These rules are easy to implement and need little in the way of infrastructure but they only detect those fraudulent attempts where a mistake was made by the fraudster. In order to broaden the coverage of the application fraud solution it is vital to look beyond the individual application and to consider a wider database of stored information relating to previous applications – both those known to have been fraudulent and those still considered to be good.

 

Known Fraud Data

The most obvious way to do this is to match the information in the application to all the information from previous applications that are known – or at least suspected – to have been fraudulent. The fraudster’s greatest weakness is that certain data fields need to be re-used either to subvert the lenders validation processes or to simplify their own processes.

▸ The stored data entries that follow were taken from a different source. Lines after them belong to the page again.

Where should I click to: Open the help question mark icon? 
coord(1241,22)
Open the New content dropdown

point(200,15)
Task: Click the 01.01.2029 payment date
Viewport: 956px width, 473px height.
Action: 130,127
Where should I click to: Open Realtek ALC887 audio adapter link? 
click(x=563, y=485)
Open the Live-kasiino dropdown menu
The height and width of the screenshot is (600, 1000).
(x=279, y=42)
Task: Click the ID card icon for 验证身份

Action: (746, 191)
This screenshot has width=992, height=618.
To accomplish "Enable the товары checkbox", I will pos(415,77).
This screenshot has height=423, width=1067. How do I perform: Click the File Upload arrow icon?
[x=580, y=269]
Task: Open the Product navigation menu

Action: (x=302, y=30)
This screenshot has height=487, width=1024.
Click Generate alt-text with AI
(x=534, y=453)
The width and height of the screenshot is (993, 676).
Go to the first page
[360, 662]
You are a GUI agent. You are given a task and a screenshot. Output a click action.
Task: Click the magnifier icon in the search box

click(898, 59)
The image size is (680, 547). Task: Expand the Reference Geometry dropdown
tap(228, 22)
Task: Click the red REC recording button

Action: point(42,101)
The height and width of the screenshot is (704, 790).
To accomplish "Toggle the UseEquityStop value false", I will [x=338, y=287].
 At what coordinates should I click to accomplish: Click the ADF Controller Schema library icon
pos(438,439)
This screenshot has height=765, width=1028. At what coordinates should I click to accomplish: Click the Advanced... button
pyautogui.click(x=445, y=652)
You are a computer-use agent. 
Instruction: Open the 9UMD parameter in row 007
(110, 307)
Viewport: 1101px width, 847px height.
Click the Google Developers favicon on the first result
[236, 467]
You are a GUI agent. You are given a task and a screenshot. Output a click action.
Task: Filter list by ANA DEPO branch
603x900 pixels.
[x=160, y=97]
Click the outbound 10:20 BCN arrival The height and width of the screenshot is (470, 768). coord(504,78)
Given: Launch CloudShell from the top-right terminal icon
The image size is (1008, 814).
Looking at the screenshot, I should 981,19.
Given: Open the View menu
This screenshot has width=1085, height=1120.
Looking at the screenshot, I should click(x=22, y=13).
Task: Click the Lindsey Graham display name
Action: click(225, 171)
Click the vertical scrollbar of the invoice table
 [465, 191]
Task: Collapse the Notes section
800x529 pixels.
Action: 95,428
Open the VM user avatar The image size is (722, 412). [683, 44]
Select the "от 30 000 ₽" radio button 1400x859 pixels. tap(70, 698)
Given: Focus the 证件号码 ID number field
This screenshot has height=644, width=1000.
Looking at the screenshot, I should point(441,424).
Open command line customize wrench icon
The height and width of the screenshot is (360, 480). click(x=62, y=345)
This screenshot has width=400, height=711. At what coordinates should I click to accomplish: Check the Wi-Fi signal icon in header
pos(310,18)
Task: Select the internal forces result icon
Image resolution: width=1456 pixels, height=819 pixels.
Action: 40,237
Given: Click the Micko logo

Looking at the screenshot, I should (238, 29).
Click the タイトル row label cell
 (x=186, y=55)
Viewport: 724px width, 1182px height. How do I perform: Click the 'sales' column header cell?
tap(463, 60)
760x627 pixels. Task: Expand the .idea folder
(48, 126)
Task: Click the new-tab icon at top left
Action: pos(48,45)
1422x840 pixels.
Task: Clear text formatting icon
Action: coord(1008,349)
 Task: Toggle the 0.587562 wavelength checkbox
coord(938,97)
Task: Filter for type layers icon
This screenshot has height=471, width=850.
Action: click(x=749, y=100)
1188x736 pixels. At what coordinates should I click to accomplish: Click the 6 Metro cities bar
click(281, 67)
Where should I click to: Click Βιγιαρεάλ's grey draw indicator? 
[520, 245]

For example many lenders may phone applicants to confirm certain aspects on their application or to encourage early utilisation and so in these cases the fraudster would need to supply at least one genuine contact number; in other cases lenders may automatically validate addresses and so in these cases the fraudster would need to supply a valid address. No matter the reason, as soon as some data is re-used it becomes possible to identify where that has happened and in so doing to identify a higher risk of fraud.

To do this, the known fraud data should be broken down into its component parts and matched separately so that any re-use of an individual data field – address, mobile number, employer name, etc. – can be identified even if it is used out of context. Once identified, it is important to calculate the relative importance in order to prioritise alerts. Again this is best done with a scorecard but expert judgement alone can still add value; for example it is possible that several genuine applicants will work for an employer that has been previously used in a fraudulent application but it would be much more worrying if a new applicant was to apply using a phone number or address that was previously used by a fraudster.

It is also common to prioritise the historical data itself based on whether it originated from a confirmed fraud or a suspected one. Fraud can usually only be confirmed if the loan was actually issued, not paid and then later shown to be fraudulent. Matches to data relating to these accounts will usually be prioritised. Data relating to applications that were stopped based on the suspicion of fraud, on the other hand, may be slightly de-prioritised.

 

Previous Applications

When screening new applications it is important to check their data not just against the known fraud data discussed above but also against all previous ‘good’ applications. This is for two reasons: firstly not all fraudulently applied for applications are detected and secondly, especially in the case of identity theft, the fraudster is not always the first person to use the data and so it is possible that a genuine customer had previously applied using the data that is now being used by a fraudster.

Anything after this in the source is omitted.